Getting Schooled by Your Interns: 3 Lessons Our Intern Taught Us on How to Make Your Internship Programs More Successful

Internships aren’t just about what you can teach the intern; they’re a two-way learning street. Allowing your company to bring on an intern means you’re giving members of the next working generation a real-life look into their future career, while your team members gain the opportunity to guide and collaborate with an innovative young mind.

In honor of the back-to-school season, here are three things we’ve learned about improving your student internship program based on our experience and exit interview with our latest intern, Jester Hutchison

The Workload Will Be Real—Leave the Coffee Runs to Dunkin’

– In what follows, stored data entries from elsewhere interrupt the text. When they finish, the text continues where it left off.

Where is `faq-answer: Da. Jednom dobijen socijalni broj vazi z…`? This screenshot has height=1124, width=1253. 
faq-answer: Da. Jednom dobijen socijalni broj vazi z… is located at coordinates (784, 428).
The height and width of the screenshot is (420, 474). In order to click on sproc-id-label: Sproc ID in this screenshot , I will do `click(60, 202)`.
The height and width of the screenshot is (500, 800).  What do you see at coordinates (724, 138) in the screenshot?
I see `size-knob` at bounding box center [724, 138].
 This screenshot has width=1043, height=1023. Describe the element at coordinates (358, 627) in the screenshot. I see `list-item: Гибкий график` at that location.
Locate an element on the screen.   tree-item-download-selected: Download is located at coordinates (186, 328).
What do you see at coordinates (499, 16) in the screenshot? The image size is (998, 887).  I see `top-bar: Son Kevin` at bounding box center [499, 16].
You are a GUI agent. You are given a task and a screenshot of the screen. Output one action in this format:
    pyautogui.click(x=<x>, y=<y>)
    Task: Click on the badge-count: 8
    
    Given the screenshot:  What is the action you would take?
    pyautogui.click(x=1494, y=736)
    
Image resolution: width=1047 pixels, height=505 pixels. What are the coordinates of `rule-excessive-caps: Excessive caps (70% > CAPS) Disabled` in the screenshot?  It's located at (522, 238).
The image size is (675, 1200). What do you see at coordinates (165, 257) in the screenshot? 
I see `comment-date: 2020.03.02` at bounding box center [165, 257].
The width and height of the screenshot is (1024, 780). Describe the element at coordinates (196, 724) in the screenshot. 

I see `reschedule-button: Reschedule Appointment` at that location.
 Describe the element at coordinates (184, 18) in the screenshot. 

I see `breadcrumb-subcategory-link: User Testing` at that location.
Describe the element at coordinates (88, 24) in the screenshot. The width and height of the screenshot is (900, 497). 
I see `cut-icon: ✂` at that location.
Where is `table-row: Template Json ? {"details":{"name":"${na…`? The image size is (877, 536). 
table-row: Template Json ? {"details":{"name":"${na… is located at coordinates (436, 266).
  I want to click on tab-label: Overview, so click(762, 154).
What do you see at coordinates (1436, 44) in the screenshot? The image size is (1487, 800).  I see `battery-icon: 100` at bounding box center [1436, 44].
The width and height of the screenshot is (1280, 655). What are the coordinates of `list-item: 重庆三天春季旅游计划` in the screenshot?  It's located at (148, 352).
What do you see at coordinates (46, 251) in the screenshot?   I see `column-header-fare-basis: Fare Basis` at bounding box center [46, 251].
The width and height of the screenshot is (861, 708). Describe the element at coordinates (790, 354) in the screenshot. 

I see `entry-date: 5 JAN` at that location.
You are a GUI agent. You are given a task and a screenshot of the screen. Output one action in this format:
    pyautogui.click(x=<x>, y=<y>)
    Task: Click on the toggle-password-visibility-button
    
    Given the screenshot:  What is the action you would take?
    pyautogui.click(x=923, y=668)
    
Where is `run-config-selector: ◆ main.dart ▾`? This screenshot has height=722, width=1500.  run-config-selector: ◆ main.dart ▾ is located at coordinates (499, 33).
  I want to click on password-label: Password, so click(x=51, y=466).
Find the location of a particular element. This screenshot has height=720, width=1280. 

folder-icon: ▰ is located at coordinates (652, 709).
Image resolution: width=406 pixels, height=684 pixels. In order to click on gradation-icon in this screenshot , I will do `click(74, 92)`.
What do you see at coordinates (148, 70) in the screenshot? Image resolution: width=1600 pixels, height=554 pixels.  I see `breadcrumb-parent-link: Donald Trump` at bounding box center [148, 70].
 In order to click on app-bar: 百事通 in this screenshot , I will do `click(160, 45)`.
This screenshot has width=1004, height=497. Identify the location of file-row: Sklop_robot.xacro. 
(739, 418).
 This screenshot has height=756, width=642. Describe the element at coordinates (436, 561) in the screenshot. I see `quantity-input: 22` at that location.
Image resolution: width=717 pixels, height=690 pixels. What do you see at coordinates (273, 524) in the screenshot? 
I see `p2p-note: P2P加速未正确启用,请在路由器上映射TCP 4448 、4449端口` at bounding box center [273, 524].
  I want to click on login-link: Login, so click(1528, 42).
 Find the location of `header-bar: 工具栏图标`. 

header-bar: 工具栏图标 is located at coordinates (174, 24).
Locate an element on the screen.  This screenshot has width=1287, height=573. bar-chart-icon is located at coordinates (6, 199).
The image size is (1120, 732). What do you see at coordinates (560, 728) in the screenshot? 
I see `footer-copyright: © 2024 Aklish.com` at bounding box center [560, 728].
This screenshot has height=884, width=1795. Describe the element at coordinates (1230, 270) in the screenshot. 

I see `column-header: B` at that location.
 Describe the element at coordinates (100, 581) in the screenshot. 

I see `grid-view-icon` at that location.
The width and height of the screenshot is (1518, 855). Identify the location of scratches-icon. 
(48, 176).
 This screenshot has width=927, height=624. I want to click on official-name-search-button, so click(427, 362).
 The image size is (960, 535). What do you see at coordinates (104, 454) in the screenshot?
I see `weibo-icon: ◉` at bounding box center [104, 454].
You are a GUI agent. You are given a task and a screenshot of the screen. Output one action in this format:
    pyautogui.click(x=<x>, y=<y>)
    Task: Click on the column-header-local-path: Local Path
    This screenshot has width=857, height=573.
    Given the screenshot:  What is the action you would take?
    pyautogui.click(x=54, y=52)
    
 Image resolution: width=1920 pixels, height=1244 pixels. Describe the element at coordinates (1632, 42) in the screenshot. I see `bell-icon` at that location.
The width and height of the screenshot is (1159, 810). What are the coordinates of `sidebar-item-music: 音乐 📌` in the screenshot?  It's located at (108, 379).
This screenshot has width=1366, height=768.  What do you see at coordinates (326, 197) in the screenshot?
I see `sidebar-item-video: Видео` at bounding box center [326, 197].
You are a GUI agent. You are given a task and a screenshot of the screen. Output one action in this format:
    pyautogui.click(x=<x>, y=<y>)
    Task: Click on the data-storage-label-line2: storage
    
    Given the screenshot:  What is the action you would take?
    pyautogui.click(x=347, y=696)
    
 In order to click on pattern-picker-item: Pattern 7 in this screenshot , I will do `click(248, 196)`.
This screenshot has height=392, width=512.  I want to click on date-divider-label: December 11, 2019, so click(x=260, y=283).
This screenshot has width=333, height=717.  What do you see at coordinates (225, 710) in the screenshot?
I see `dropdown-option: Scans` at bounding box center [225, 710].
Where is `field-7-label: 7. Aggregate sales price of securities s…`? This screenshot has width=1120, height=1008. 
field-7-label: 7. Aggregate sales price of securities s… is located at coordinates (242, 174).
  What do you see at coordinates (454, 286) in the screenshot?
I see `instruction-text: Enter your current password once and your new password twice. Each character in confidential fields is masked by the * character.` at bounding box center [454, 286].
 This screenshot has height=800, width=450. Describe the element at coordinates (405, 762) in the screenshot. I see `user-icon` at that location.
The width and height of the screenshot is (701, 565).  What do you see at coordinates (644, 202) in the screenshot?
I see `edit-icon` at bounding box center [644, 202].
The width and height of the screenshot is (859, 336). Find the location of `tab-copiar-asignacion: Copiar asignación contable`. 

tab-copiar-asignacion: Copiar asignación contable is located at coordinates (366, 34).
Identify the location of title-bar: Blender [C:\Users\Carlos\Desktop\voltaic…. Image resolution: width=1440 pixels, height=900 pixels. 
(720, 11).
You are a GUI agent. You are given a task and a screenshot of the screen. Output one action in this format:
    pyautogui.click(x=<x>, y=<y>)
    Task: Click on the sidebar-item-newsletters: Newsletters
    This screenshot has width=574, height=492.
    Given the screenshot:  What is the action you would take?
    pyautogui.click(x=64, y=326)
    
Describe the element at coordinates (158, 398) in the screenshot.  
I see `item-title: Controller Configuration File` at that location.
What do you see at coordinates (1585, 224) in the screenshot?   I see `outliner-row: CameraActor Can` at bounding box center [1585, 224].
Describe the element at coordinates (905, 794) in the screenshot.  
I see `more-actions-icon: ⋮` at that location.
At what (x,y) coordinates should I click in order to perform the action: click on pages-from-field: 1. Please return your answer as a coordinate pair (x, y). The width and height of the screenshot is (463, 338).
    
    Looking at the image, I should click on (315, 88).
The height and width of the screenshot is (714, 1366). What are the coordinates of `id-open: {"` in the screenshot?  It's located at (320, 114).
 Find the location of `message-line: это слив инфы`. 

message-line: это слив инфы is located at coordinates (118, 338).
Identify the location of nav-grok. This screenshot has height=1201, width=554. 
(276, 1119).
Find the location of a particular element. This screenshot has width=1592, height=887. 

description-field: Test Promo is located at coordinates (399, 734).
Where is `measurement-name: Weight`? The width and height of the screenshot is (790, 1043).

During the interviewing process, it’s important that your company is upfront about the intern’s workload. Modern media often portrays student interns as being the “unofficial coffee runners,” but that could not be further from the truth at our agency. We presented Jester with real-world work from day 1 because we valued their input and knew they could handle the projects—something that initially took them by surprise. If you fail to explicitly state what type of work your intern will be doing, there’s a great possibility they might get overwhelmed or think they can get away with doing the bare minimum.

Have a Plan in Place for an Intern’s Downtime

It’s inevitable—those times when there’s not much work for your intern to do. We found that giving Jester a “capstone project” allowed them to always be continuously occupied with something when their workload was light. We suggest finding something that really interests your intern and putting a spin on it, so it relates to your company. Due to Jester’s interest in TikTok, our creative director tasked them with creating a “TikTok for Marketing” Lunch & Learn. With a budget, a deadline, and an expectation that they would present it to our agency, Jester felt that the TikTok assignment was valuable as a learning tool and as a “real-world pressure” situation.

Introduce Your Intern Early on to Your Daily Tech

Add a technology meeting to your week 1 agenda with your intern. Our agency uses Sharpspring—a Growth Revenue Platform—for sales, marketing, and more, but we didn’t think to introduce it to Jester until later in their internship, when we had an actual Sharpspring assignment to give them. When you get your intern acquainted with your company’s day-to-day technology right off the bat, it ensures they have something to learn about during the first few days—plus, they’ll already be familiar when you give them work to do with it.